Les grands acteurs de la grande consommation y ont trouvé un terrain d’expression privilégié. Des groupes internationaux comme Mondelēz International, aux côtés des géants des boissons et du snacking, ont multiplié les dispositifs pour capter une audience massée, disponible et émotionnellement engagée.

Mini-terrains de street football, cages de tir connectées, espaces de dégustation éphémères : les activations ne se limitent plus à l’échantillonnage. Elles construisent des expériences complètes où le produit s’intègre dans un moment collectif. Le but est clair : associer la marque à l’euphorie du match et transformer l’émotion en acte d’achat immédiat.

Le CHR en mode Mondial
L’autre transformation majeure vient de la nuit elle-même. Pour s’adapter aux retransmissions tardives, de nombreuses villes ont autorisé les cafés, salons de thé et restaurants à prolonger leur activité jusqu’à 3h voire 4h du matin les jours de match. Ce changement a fait émerger un véritable « marché nocturne du Mondial », où le secteur des cafés-hôtels-restaurants (CHR) devient un acteur central de l’économie de l’événement.

Les terrasses se remplissent après 22 heures, les écrans s’allument, et les rues changent de rythme.

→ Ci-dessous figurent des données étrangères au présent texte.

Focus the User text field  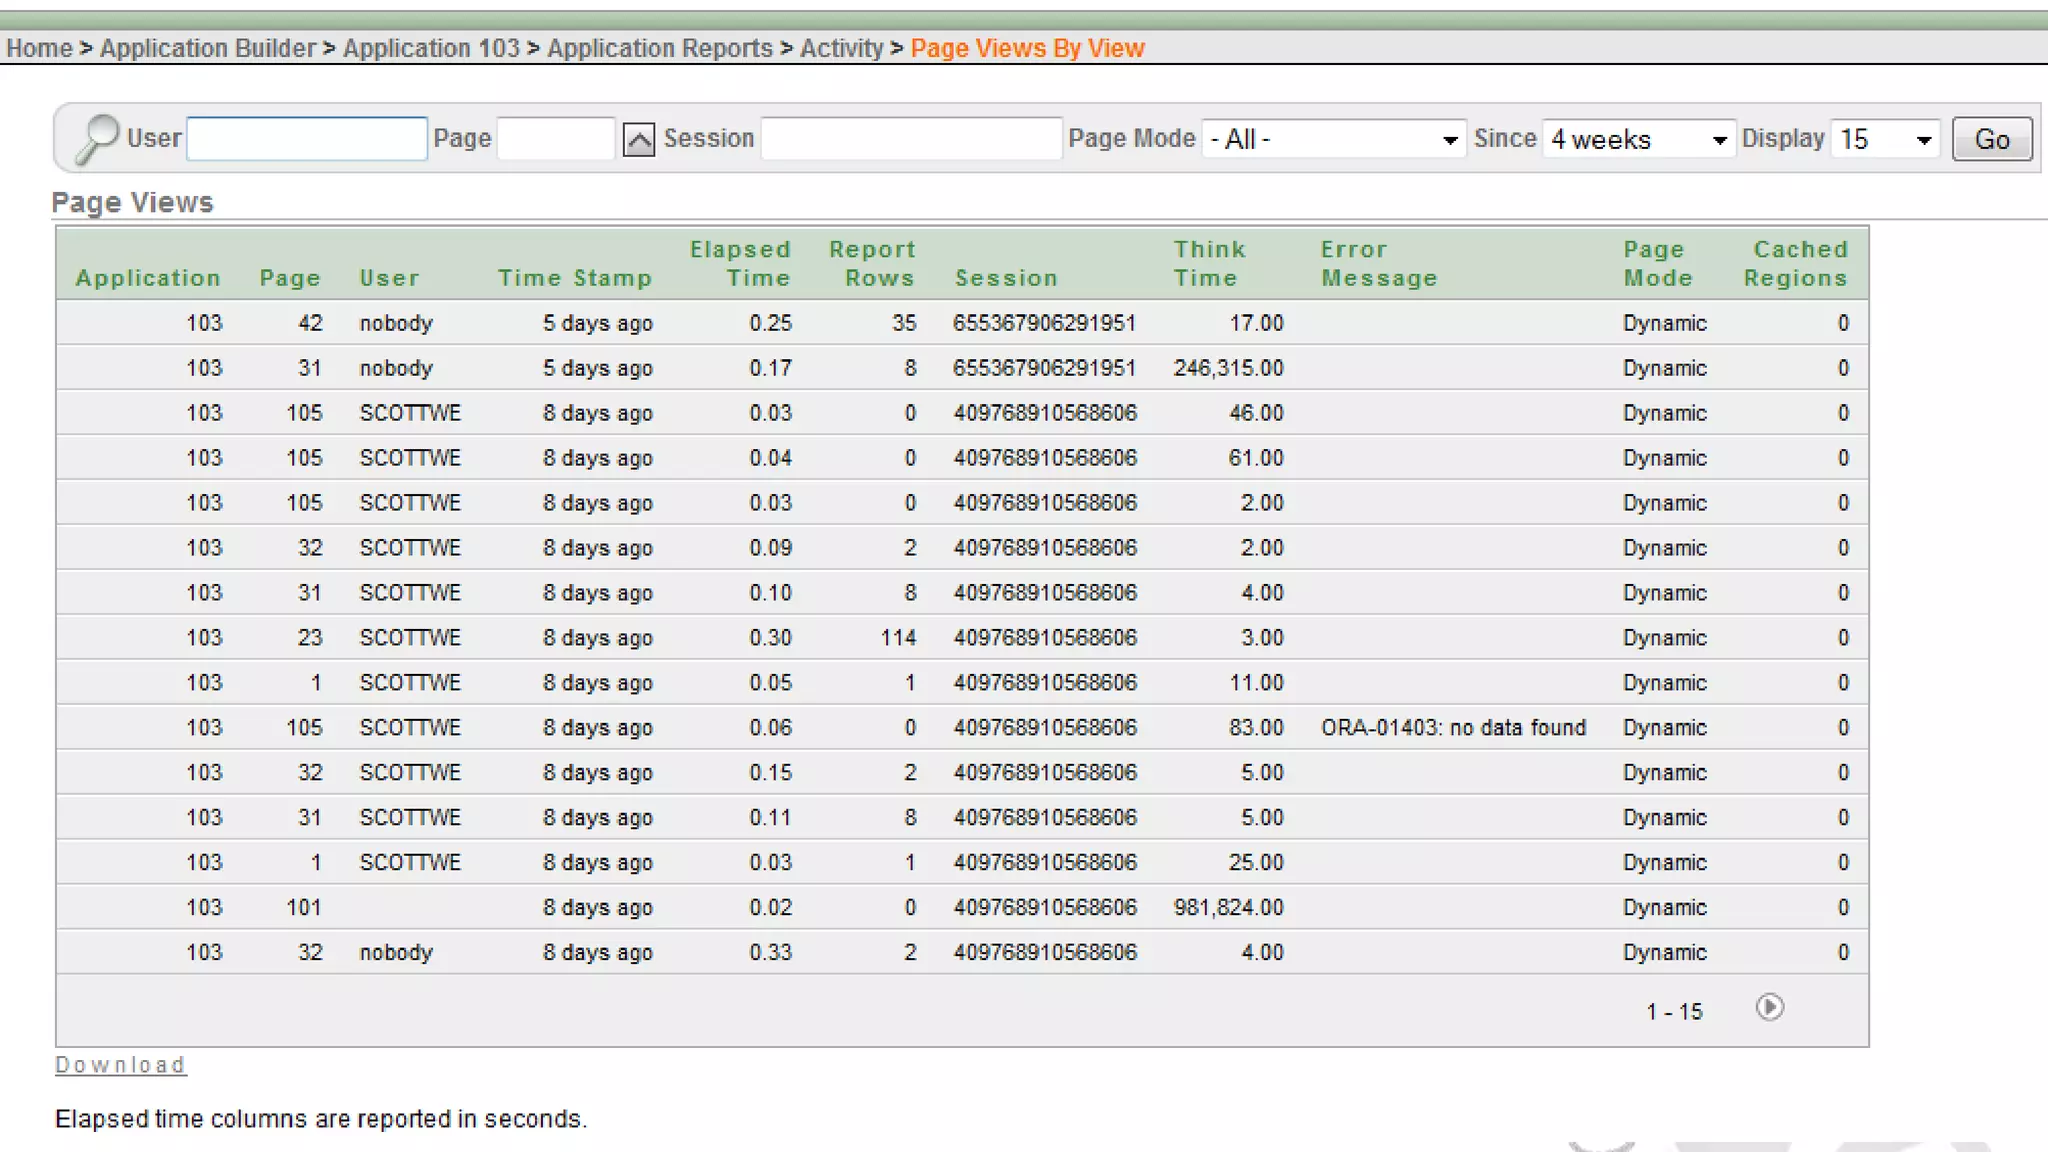coord(307,138)
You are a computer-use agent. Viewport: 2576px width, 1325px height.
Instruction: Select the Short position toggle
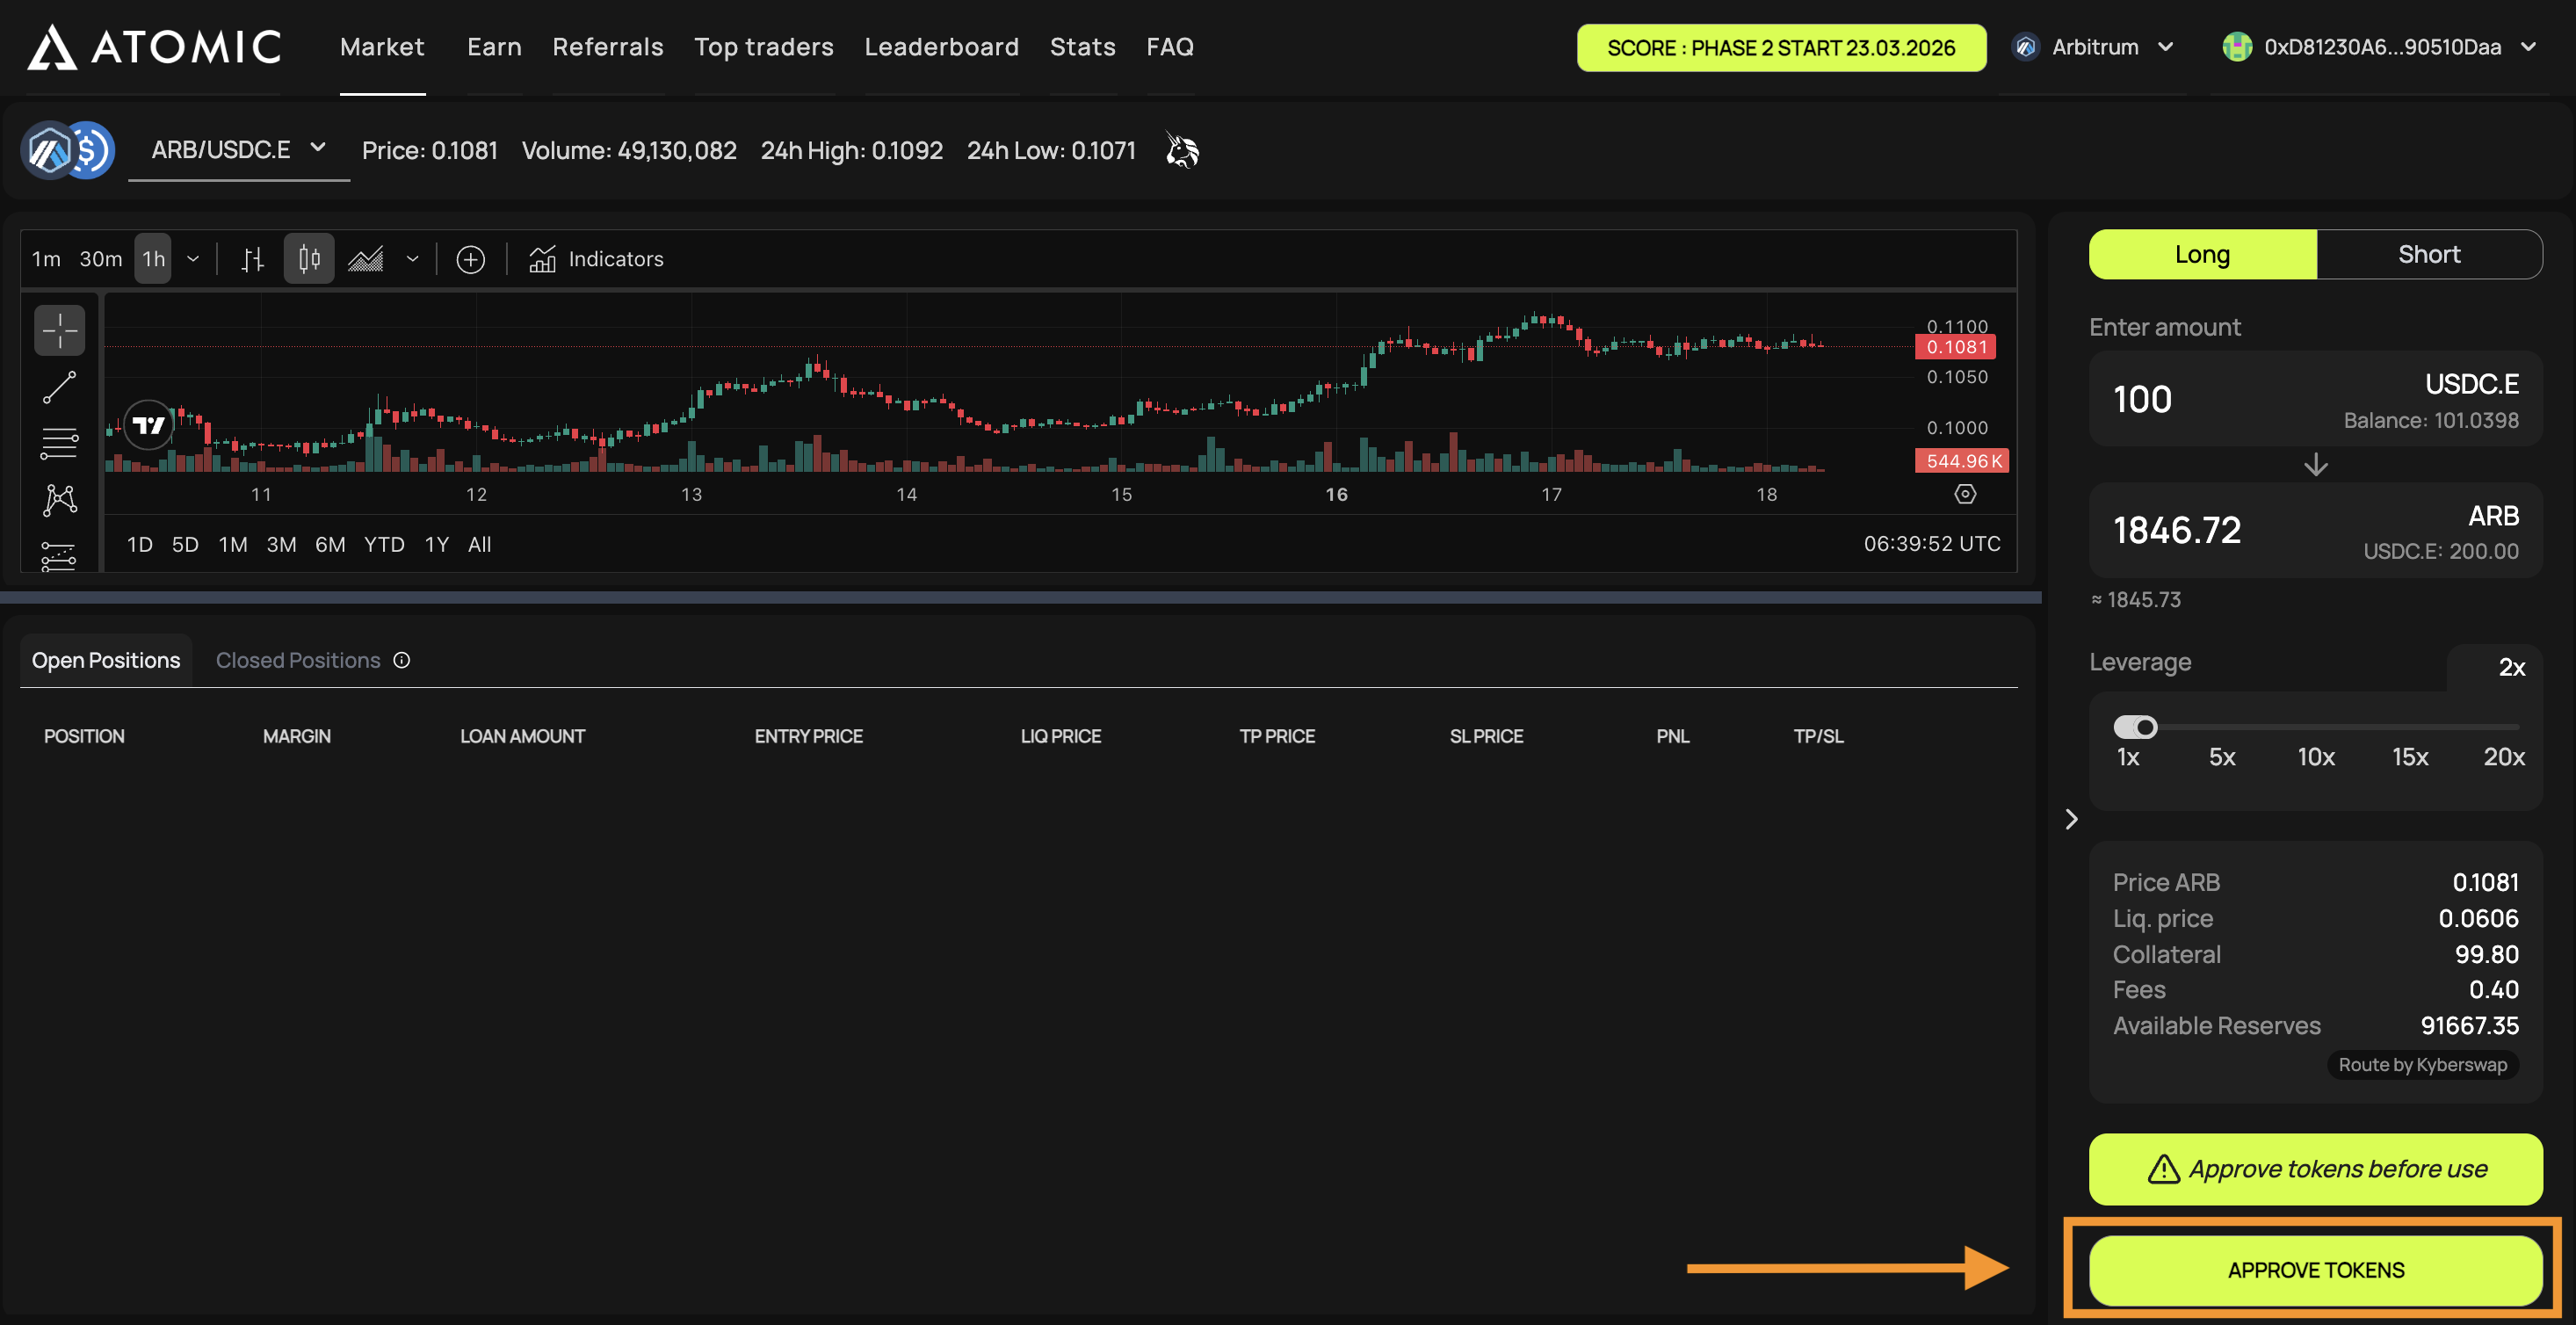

Une nouvelle économie de l’instant s’installe, portée par la consommation impulsive et l’attente du match.

Face à cette mutation, les agences de communication ont adapté leurs dispositifs. Le street marketing s’est déplacé vers la nuit, avec des équipes déployées après 22 heures dans les zones à forte affluence.

Le mobilier urbain, les façades de cafés partenaires et les terrasses sont transformés en supports d’activation lumineux. Des opérations de distribution de boissons énergisantes, de café et de snacks sont organisées pour maintenir l’attention des supporters jusqu’au coup de sifflet final. Dans ce contexte, la ville elle-même devient un média vivant, où chaque espace peut être transformé en point de contact publicitaire.

Au-delà de l’animation, un autre niveau de structuration émerge : celui des partenariats directs entre marques et établissements CHR.

Des opérateurs télécoms et des marques d’équipement ont commencé à équiper des cafés en écrans haute définition, en connectivité renforcée et en dispositifs de projection adaptés aux retransmissions de masse. En contrepartie, ces lieux deviennent des espaces d’exclusivité où une seule marque peut occuper l’ensemble de l’environnement visuel.

Le café ne se contente plus d’être un lieu de consommation. Il devient une extension de la stratégie marketing des annonceurs.